もう、充分だ。ギンからたくさんのものを貰ったのに、私は何一つ彼に返せていない。

「ほら、こんなところ松本副隊長に見られたら誤解されちゃうから」
「……なんで乱菊が出てくるん」
「なんでって……」

それを私に言わせるのか。つい言ってしまいそうになってしまったそれを寸前で飲み込み、「松本副隊長のことが好きなんでしょう?」と口にした。途端に胸が痛んで泣きそうになったが、今はまだダメだ。泣くのはギンがいなくなってからじゃないと、きっと彼のことだ。余計に心配をかけてしまう。

ほら、と体を起こすようにぽんぽんと背中を軽く叩くと、のそのそと肩口に埋まっていた顔を上げる。その目元に涙はないが、表情は完全に怒っている。あれ、私何か間違ったか。すぐに記憶の中を巻き戻そうとしたが、それよりも先にグイッと体を起こされて「ぅわっ!?」と情けない声が漏れる。あっという間に今度は私がギンを押し倒したかのような体勢へと入れ替わってしまった。

「ぎっギギ、ギン!?」
「いつボクが乱菊のこと好きって言った?」
「いつって…護廷に入ったのも、惣右介くんについて行ったのも、全部松本副隊長のためなんでしょ? そんなの好きじゃなきゃできないよ」

ああもう、胸がいたい。泣きそうだ。何で自分でこんなことを言わなければならないんだ。
好きで、好きで、大好きなのに。それを伝えることだけはできない。優しいギンだからこそ、彼が本当に愛している人と幸せになってほしいから。だからどれだけ痛くても、つらくても、泣きたくても、今だけは我慢しろ。

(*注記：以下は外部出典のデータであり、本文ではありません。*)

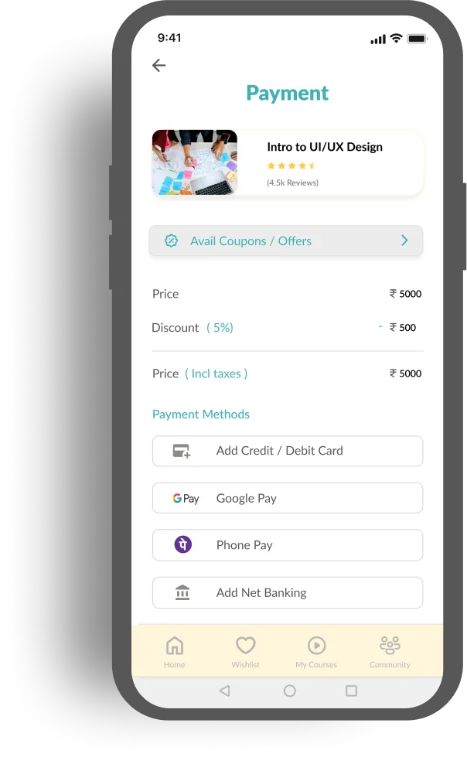Screen dimensions: 467x764
Task: Click the star rating row
Action: (291, 165)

「死神になったんは乱菊のためやけど、藍染サンについてったんはそれだけとちゃうで」
「…………?」
「その前に」

下からギンの瞳に捕まり、どくりと心臓が跳ねる。最近避けていた分、会えて嬉しいと厳禁な私の心が喜んでいるのが分かる。

「真白、ほんまに平子サンとはえェねんな?」
「……うん」
「ほんま?」
「ほんとだってば! もうっしつこ――」
「すきや」

私の言葉を遮った彼の科白に、ぴたりと声が止まった。その意味を理解しようと頭が働く前に、もう一度同じ音が囁かれる。

「すきや」

聞き間違いなんかじゃない。それは確かに、私に向けられていた。

「なん、え、え……?」
「すき」
「ちょ、まっ」
「だいすき」
「まって」
「すき、すき、だいすき」
「〜〜〜〜…っ! ま、まって…ギン!」
「もう待たれへん」

するりとまた彼の両手で頬を包まれる。最初よりも温もりを感じる手のひらによって、ギンから目が離せなくなった。――ああ、だからまってよ。そんな、そんな目で私を見ないで。
そんな、甘くとろけた目で、私を見ないで。

「やっと言える。もう我慢できひん」
「ぎ、ん」
「真白、真白。すき」
「ぁ、う……っ」
「真白」

愛しくて愛しくてたまらないみたいに、私の名前を呼ぶギン。その声と目を見てしまえば、疑うことなんてできなかった。かわりに私の瞳からは涙が溢れ、今度はそれがギンの頬に落ちていく。

「ごめんな。迷惑ってわかっとってんけど、真白が平子サンのモンにならへんって思ったらもう我慢できひん」
「ぎん、」
「ずっとずっとすきやった。他はなんでも諦められたけど、真白だけはあかん。諦められへん」
「ぎん…」
「すき」

壊れた機械みたいに『好き』だと繰り返すギンに応えるように、頬を包む手に触れた。ぴくりと反応する彼に笑い、わたしも、と口を開く。

「私も、ギンが好き」

言葉の意味を数秒かけて飲み込んだギンは、珍しく目を見開いて「………ほんま?」と確かめるように訊いてくる。「ほんま」それが可笑しくて笑いながら頷くと、頬にあったギンの手が片方だけ私の頭の後ろに回る。えっと思った瞬間、強く頭を押されてその勢いのまま彼との距離が縮まる。気がつけば彼と自分の唇が重なっていた。

「んっ……」
「ん……真白…」
「〜〜…、っ、ぎ、ん、ちょっ…ま、んんっ」
「んん…っ。は、ん……」

最初はただ唇同士のキスだったのに、ちろちろと彼の舌が唇をくすぐると、それに驚いて開けてしまった。その隙にするりと咥内へ入り込んだ舌は、奥で縮こまっていた私の舌を見つけるとぬるりと絡め取り、ちゅこちゅことしごくように動き回る。上顎を擦られ、歯列をぞろりとなぞられるとぞくぞくと快感が駆け上ってくる。
このままではだめだと頭を上げようとしたが、ギンはすぐにそれを悟って逃げられないように手で頭を固定する。そのせいでより深くなり、膝に力が入らずにガクガクと震えてしまう。

「ひ、ぁっ……も、むい、ん〜〜…っ…! ぎん、ぁ、ふぅ……っ」
「ん……真白、」

やがてちゅる、と卑猥な音を立てながら唇が離れる。私とギンを繋ぐ糸がぷつりと消える様をぼんやりと眺めていると、きっととろとろにとろけているであろう私の瞳を見ながら囁いた。

「もう好きだけやと足らんわ」
「ふ、へ……?」
「愛してる」

その言葉に反応を返す前に、また唇を喰まれる。けれど私はただただ嬉しくて、頬に涙が伝うのも構わずにギンのキスに酔いしれた。